Sie war stinksauer auf die beiden Deppen – vor allem auf Ben. Ewig hatte sie im Ateliercafé Andreß auf Ben und Markus warten müssen, nachdem Josefa ihre Kurzzeitamnesie überwunden hatte. Als Markus endlich da war, musste er Valli zum Bleiben überreden, bis auch Kriminaloberkommissar Bruhan sich endlich dazu herabließ, aufzutauchen und seinen Pflichten nachzukommen. Als Entschuldigung für sein deutlich verspätetes Eintreffen hatte Ben die gute Angela und ihren bayerischen Ministerpräsidenten bemüht. Zu Bens großer Überraschung war er ihnen in der Altstadt plötzlich gegenübergestanden und hatte natürlich daraufhin zusehen müssen, wie beide von Kameras umringt den Leuten Mut zusprachen. Na bravo.
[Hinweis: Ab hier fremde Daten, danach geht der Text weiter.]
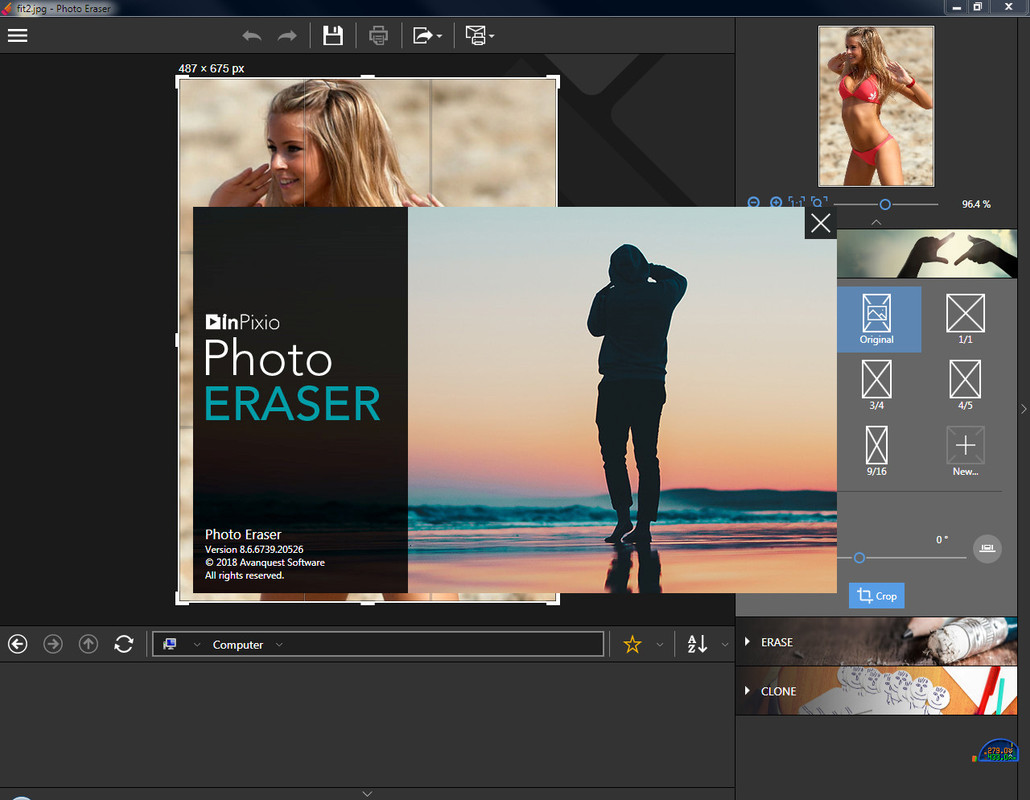Viewport: 1030px width, 800px height.
Task: Expand the CLONE panel section
Action: [778, 691]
Josefas Aussage war schnell aufgenommen gewesen. Ben hatte keine große Sache daraus gemacht und Valli nicht einmal gedankt, das ärgerte sie am meisten. Jetzt wollte Markus unbedingt zu einem spontanen Helferfest ein paar Gassen weiter – ein oder zwei Bierchen kippen. Das hätten sie sich verdient, nur Ben zierte sich, der feine Pinkel.
»Ich kann nicht«, sagte Ben entschieden. »Ligeia hat mich eben angerufen. Wenn sie Laurenz am Münchner Flughafen schnappen, will er mir Bescheid geben. Außerdem muss ich noch ein paar Akten durcharbeiten und irgendwann ein bisschen Schlaf nachholen.«
»Jetzt komm schon, Ben«, drängte Markus. »Auf ein Bier. Eins nur. Das dauert doch nicht lange.«
»Wer nicht will, hat schon«, knurrte Valli und zog Markus ins Kajak. Sie hatte selbst keine große Lust zu feiern, aber zu Hause oder gar in Bens Wohnung an die Decke zu starren, das waren auch keine echten Alternativen.
Ben stopfte seine Fäuste in die Hosentaschen, kramte nach dem Wohnungsschlüssel und warf ihn Markus zu. »Falls ihr später bei mir übernachten wollt, könnt ihr gern wiederkommen. Das Fenster ist zwar sowieso offen, aber …« Er grinste.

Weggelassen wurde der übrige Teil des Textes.